For over a decade, the people of Trinidad and Tobago have been asking one question: “When we getting water?” Now, we’re asking a new one: Was it really this easy to fix? Because according to former WASA Chairman Ravindra Nanga, not only did he not preside over corruption—he actually cleaned house, fixed leaks, and improved water supply for over half a million citizens. And it didn’t take him ten years. It took less than two weeks.
Let that sink in—unlike the water in your pipes during the last dry season.
Let’s rewind. Between 2010 and 2020, successive governments pumped $21 billion into WASA. What did we get?
- 4,828 employees
- Only 34% of the population received 24/7 water.
- Reports of internal corruption, sabotage, water-trucking mafias, and unions moonlighting as contractors.
In short: WASA became a waterless wonderland — overstaffed, underperforming, and churning through cash faster than a Carnival all-inclusive on a hot day.
Appointed as Chairman in 2021, Ravindra Nanga walked into this bureaucratic disaster with something rare: a plan and a backbone. And according to his own words, he walked out with his reputation intact and WASA in much better shape.
So what did he do?
- Tackled over 5,000 pipeline leaks.
- Cut excessive overtime costs.
- Modernized the New Services Department to stamp out bribe-for-water schemes.
- And most importantly: Delivered better water to over 500,000 citizens.

WASA chairman Ravindra Nanga (left) speaks with CEO Kelvin Romain at a media briefing at the Ministry of Public Utilities in Port of Spain.
All while dealing with internal sabotage, legacy corruption, and the usual gallery of political backbiting.

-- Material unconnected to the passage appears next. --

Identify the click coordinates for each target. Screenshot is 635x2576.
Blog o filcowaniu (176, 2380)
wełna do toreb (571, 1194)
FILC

Not long after resigning, Nanga found himself at the centre of a political melee. Public Utilities Minister Barry Padarath accused the former WASA board of corruption, specifically regarding a $3 million contract allegedly awarded to a PNM campaign manager just before the election.
Nanga’s response?
“If the Minister understands procurement, he’d know that contracts go through tender, evaluation, and board approval. No individual got any such contract.”
Padarath didn’t back down. He fired back with whistleblower claims, fake boardroom lists, and promises of upcoming “scandalous revelations.” It’s all starting to sound more like an episode of Scandal than a utilities debate.
But here’s what’s hard to ignore: while politicians squabble, Nanga delivered water.
Let’s state the obvious. If what Nanga claims is true—and so far, no hard evidence has emerged to say otherwise—then yes, fixing WASA’s biggest issues may have been easier than we were led to believe.
Which begs the question: Why didn’t anyone else do it?
Was it political interference? Was it union power plays? Was it plain, old-fashioned incompetence?
Whatever it was, it wasn’t water. And that’s what the people care about.
If fixing WASA was as straightforward as Nanga makes it sound, then Trinidad and Tobago has been robbed of water, time, and trust for far too long.
Maybe the issue was never the leaks. Maybe it was who we had fixing them.
Nanga may have left the building, but if what he claims holds water (pun intended), the country may need to seriously rethink who gets to manage its most basic resource.
And to the political players now playing the blame game?
Let the pipes—and the facts—speak for themselves.